ASSIGNMENT: Return exactly the lines from the one containing "This screenshot has width=783, height=586." through the end of the material below, and leave the images out.

AVAILABLE DATA:
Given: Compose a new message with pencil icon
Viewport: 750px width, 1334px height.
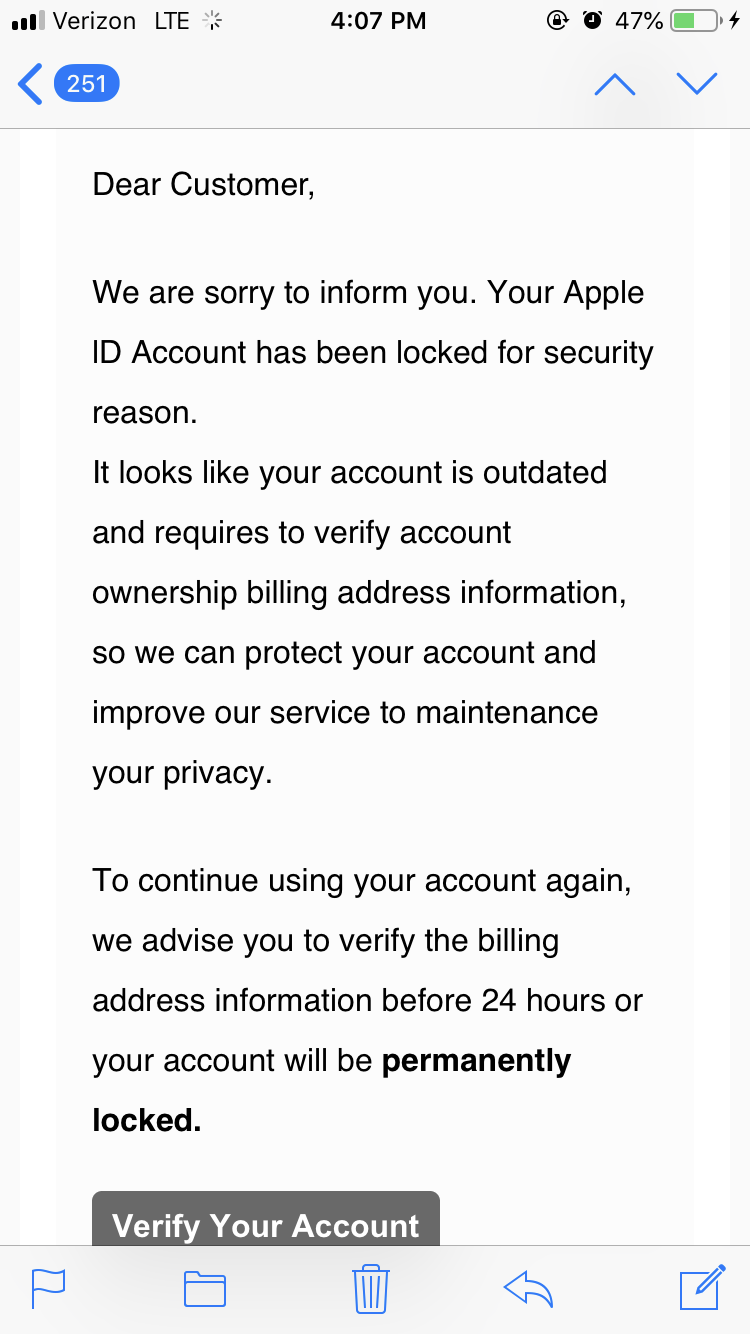Looking at the screenshot, I should point(702,1287).
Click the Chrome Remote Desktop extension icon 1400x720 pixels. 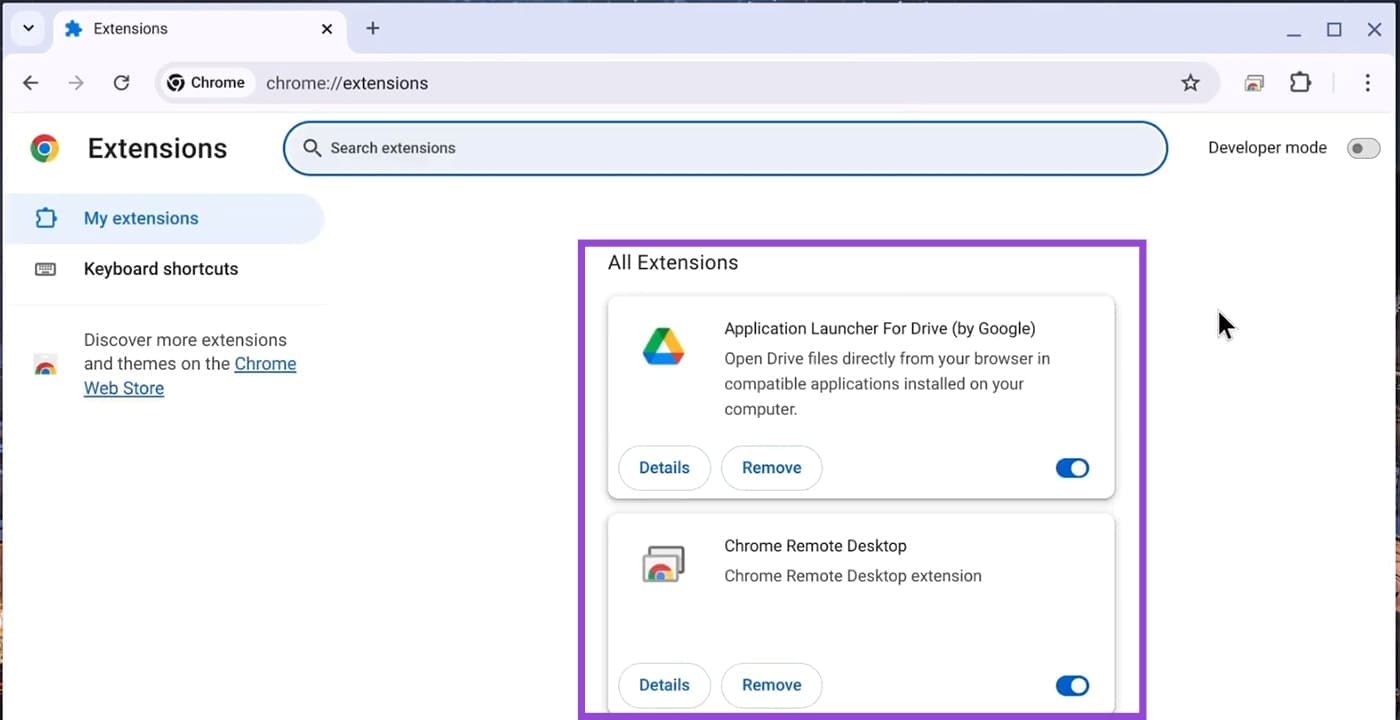point(663,564)
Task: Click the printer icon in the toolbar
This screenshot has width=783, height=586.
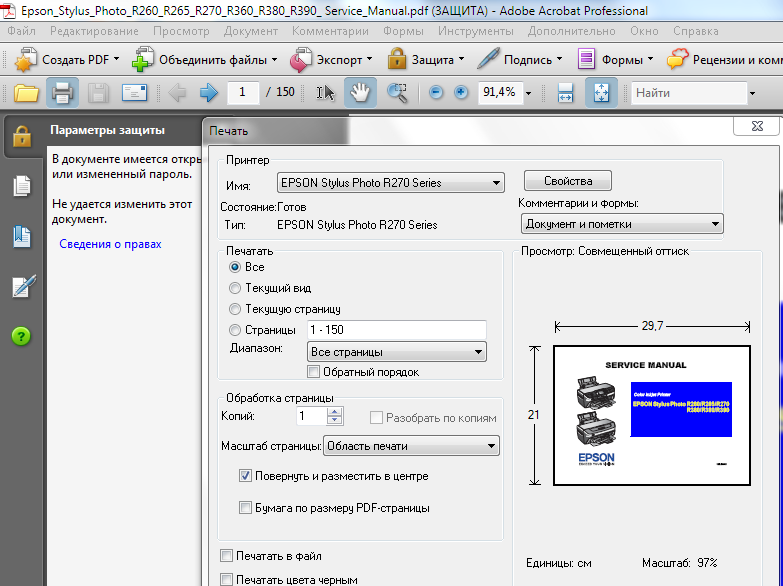Action: coord(62,93)
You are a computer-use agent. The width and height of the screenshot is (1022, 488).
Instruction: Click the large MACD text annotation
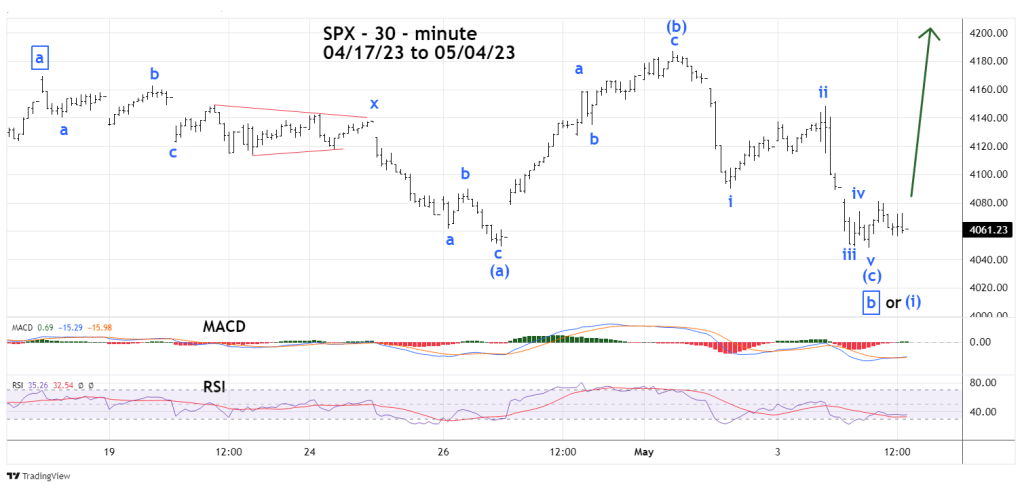pos(226,327)
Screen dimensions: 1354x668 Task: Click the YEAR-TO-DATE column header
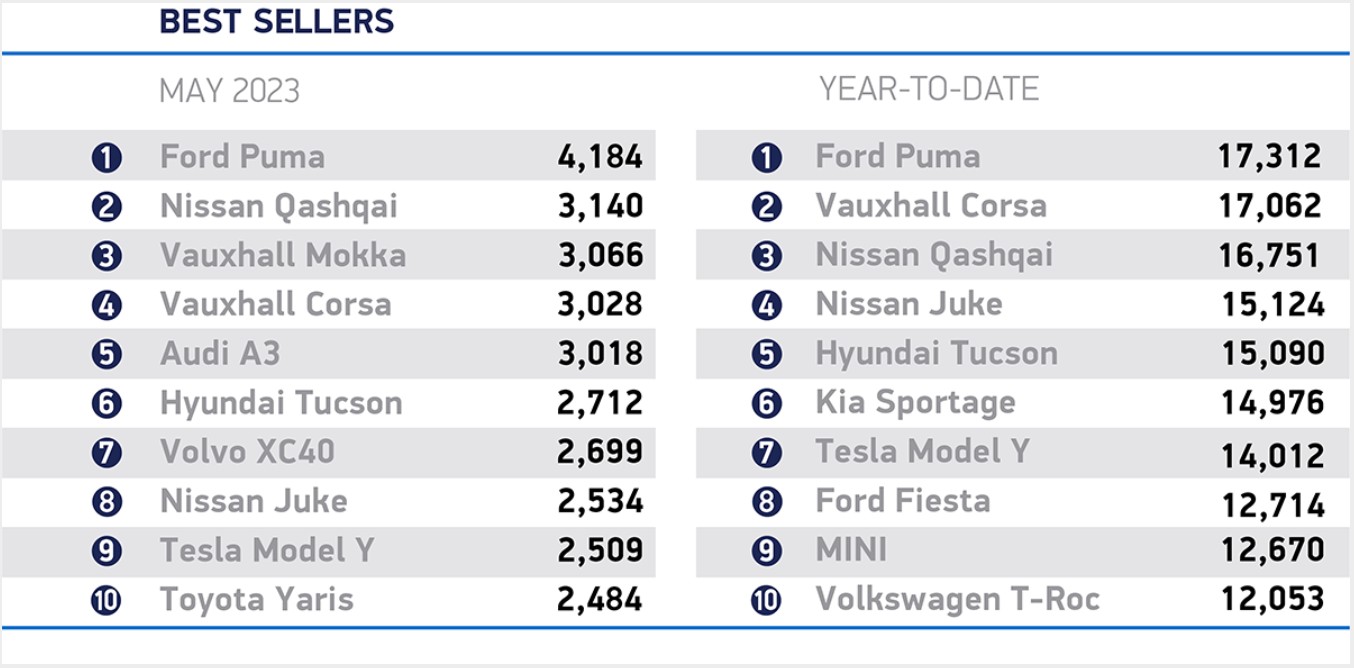[x=929, y=89]
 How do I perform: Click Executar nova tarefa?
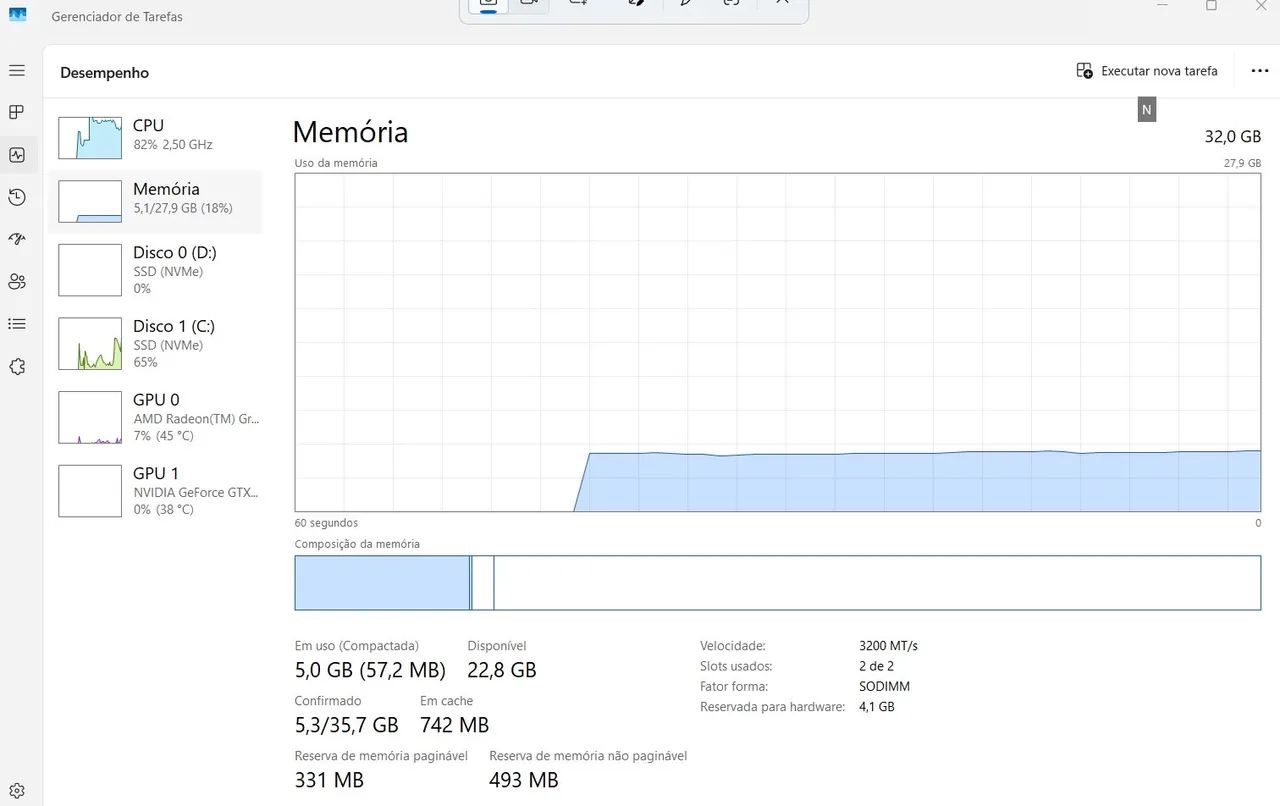1147,71
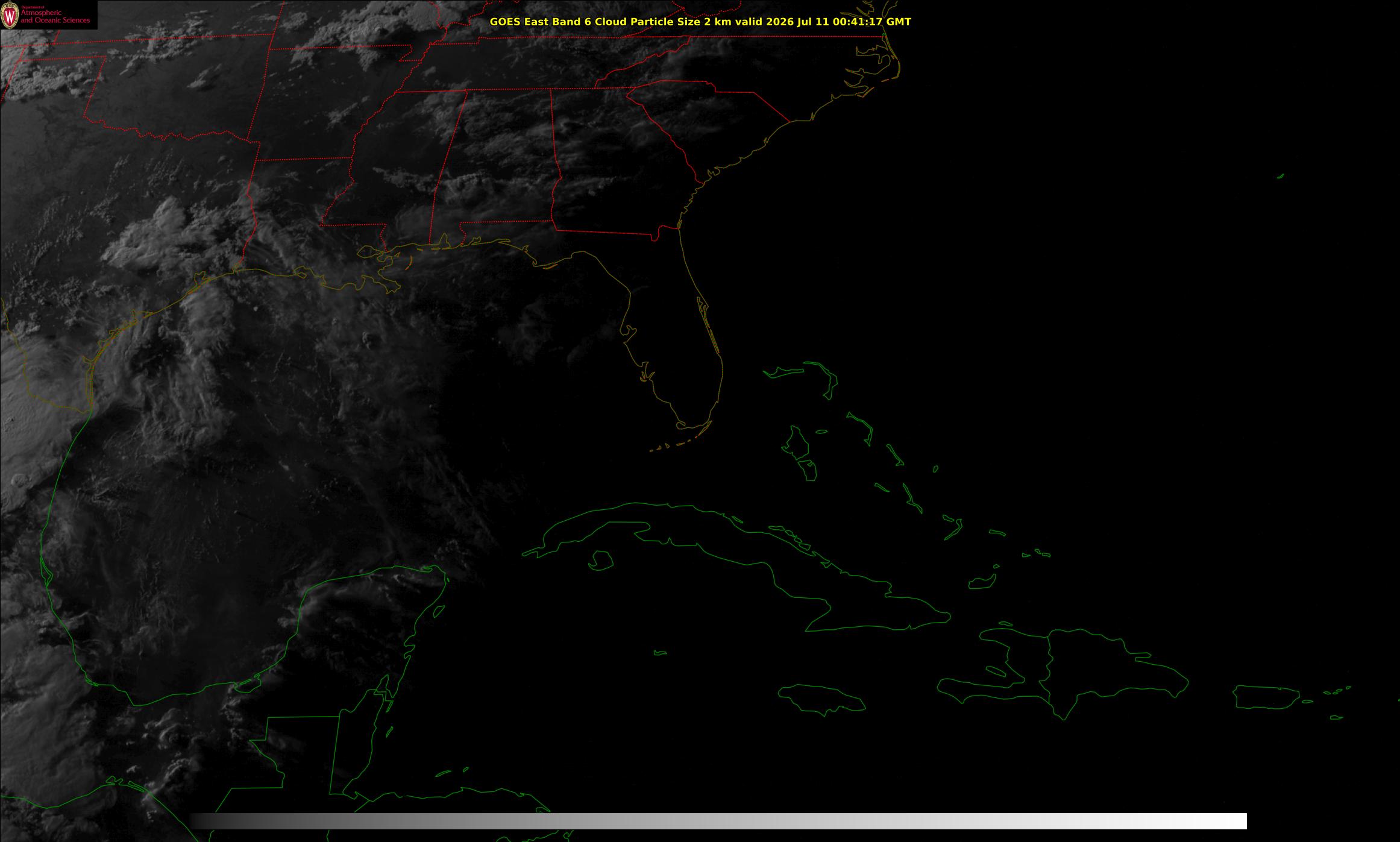Click the Isle of Youth outline south of Cuba
This screenshot has width=1400, height=842.
[x=600, y=561]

COMPLETED TASK:
This screenshot has width=783, height=586.
Action: coord(62,93)
You are a computer-use agent. The width and height of the screenshot is (1022, 488).
Instruction: Click the large MACD text annotation
pos(226,327)
Screen dimensions: 1354x668 Task: Click the YEAR-TO-DATE column header
[x=929, y=89]
 How do I perform: Click Executar nova tarefa?
1147,71
Click the Isle of Youth outline south of Cuba
This screenshot has width=1400, height=842.
[x=600, y=561]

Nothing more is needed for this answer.